PROBLEM DESCRIPTION
Copy the entries below word for word, starting at the line that contains "Task: Open the profile name Trần Anh Khoa" and stopping after the final entry. Omit the pictures from your copy.

PROVIDED ENTRIES
▬▬▬▬▬▬▬▬▬▬

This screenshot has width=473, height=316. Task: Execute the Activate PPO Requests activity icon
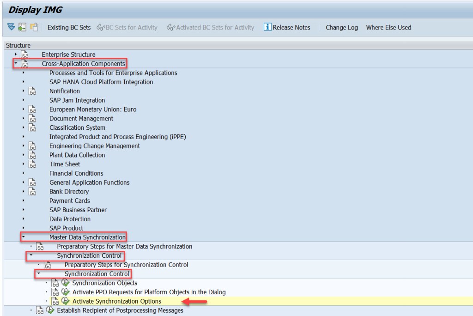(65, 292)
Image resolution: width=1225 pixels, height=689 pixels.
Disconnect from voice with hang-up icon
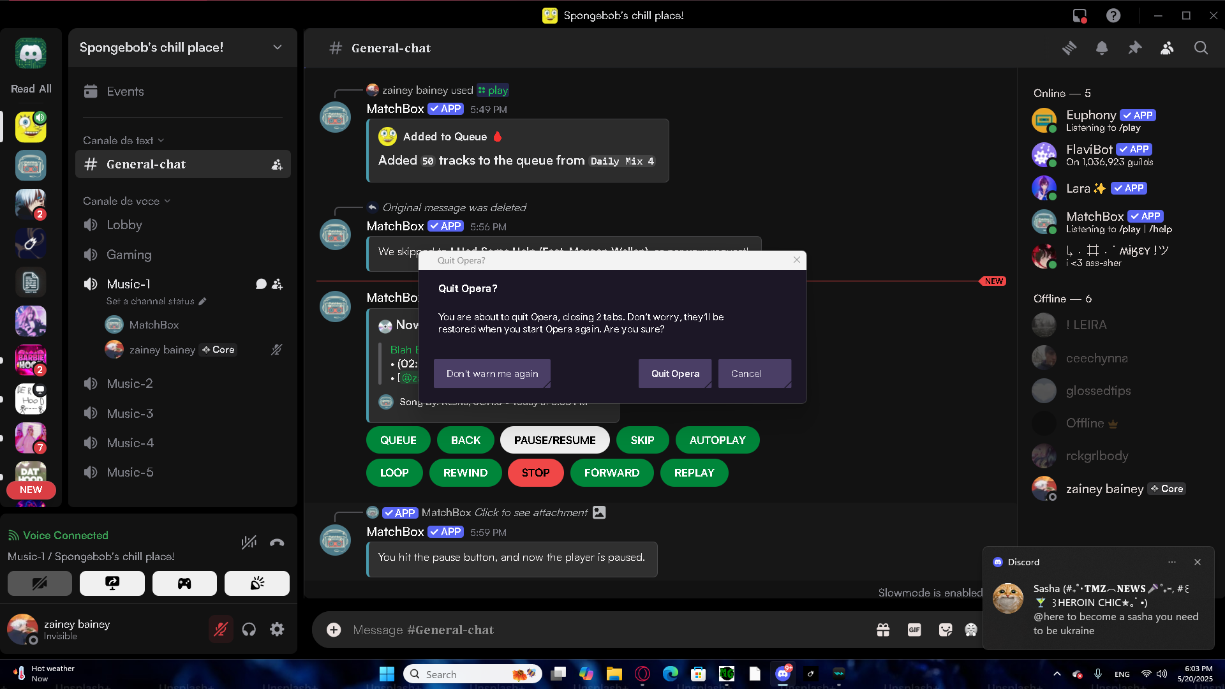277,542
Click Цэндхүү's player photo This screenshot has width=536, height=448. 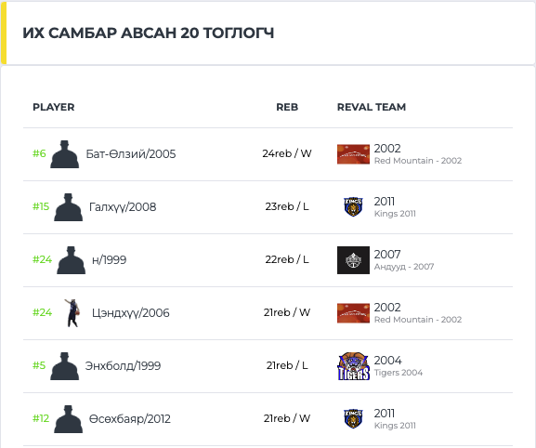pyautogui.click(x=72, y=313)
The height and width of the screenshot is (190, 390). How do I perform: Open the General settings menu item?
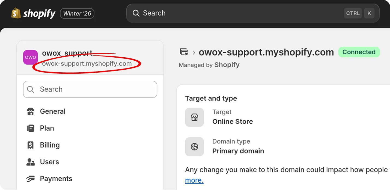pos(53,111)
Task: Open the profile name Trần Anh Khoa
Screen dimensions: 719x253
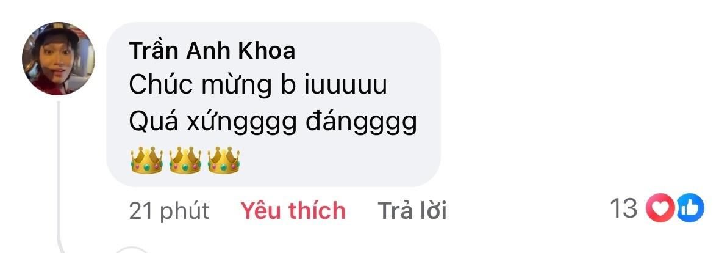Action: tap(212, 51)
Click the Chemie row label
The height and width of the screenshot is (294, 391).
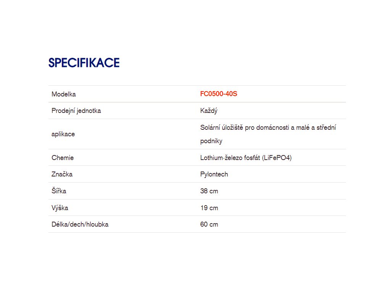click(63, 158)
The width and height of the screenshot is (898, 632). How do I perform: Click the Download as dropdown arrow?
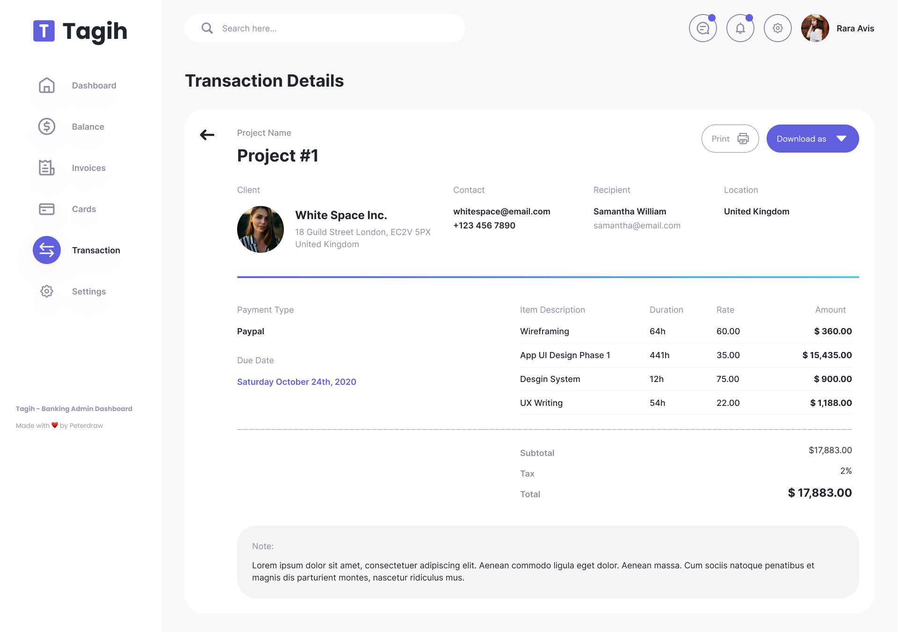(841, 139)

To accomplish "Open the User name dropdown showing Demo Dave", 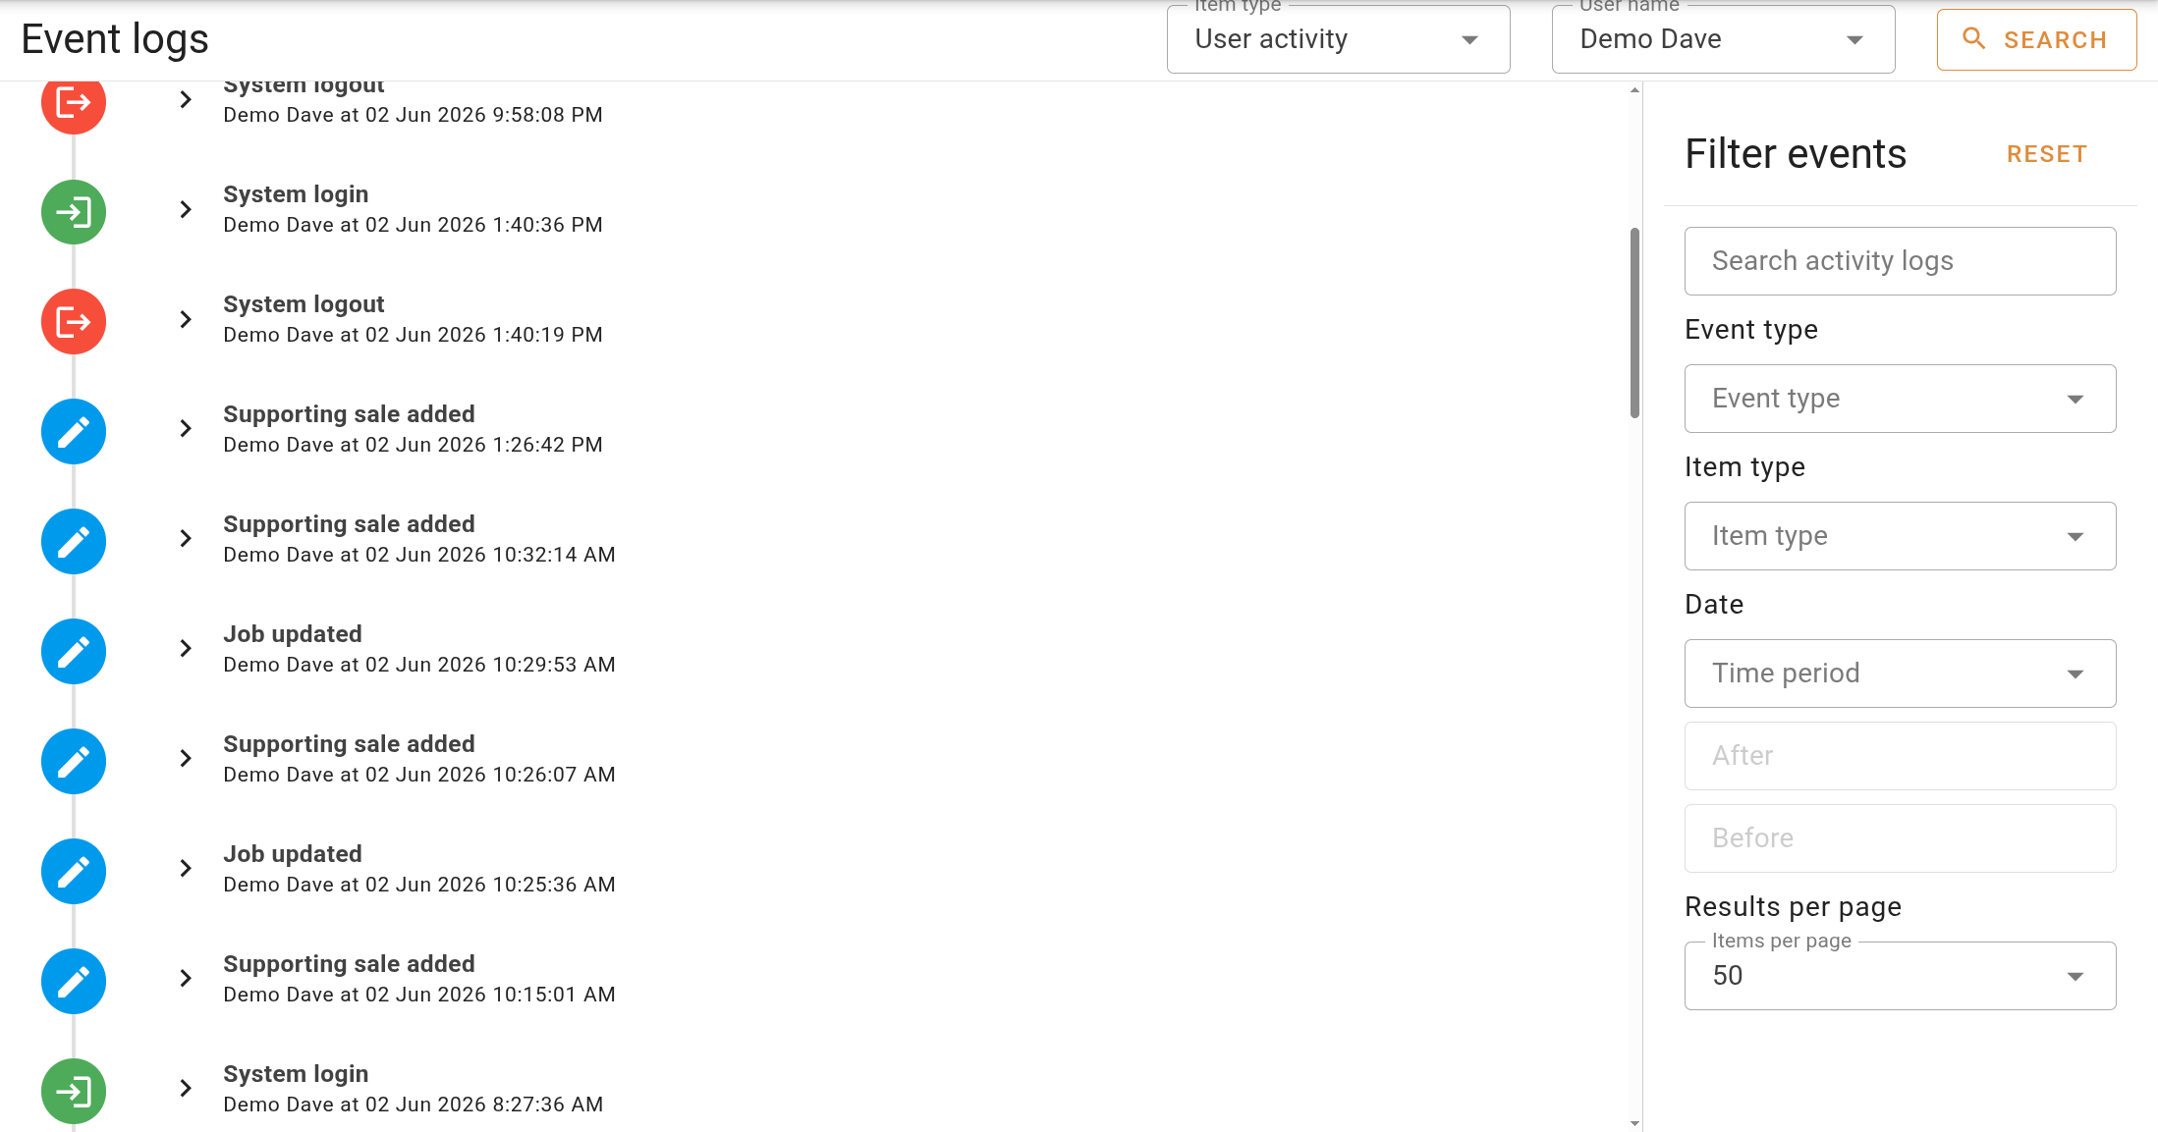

▬▬▬▬▬▬▬▬▬▬

RIGHT ANSWER
Task: Open the profile name Trần Anh Khoa
Screen dimensions: 719x253
Action: tap(212, 51)
Click the Chemie row label
The height and width of the screenshot is (294, 391).
click(63, 158)
The width and height of the screenshot is (898, 632). How do I perform: Click the Download as dropdown arrow?
(841, 139)

To accomplish "Open the User name dropdown showing Demo Dave", 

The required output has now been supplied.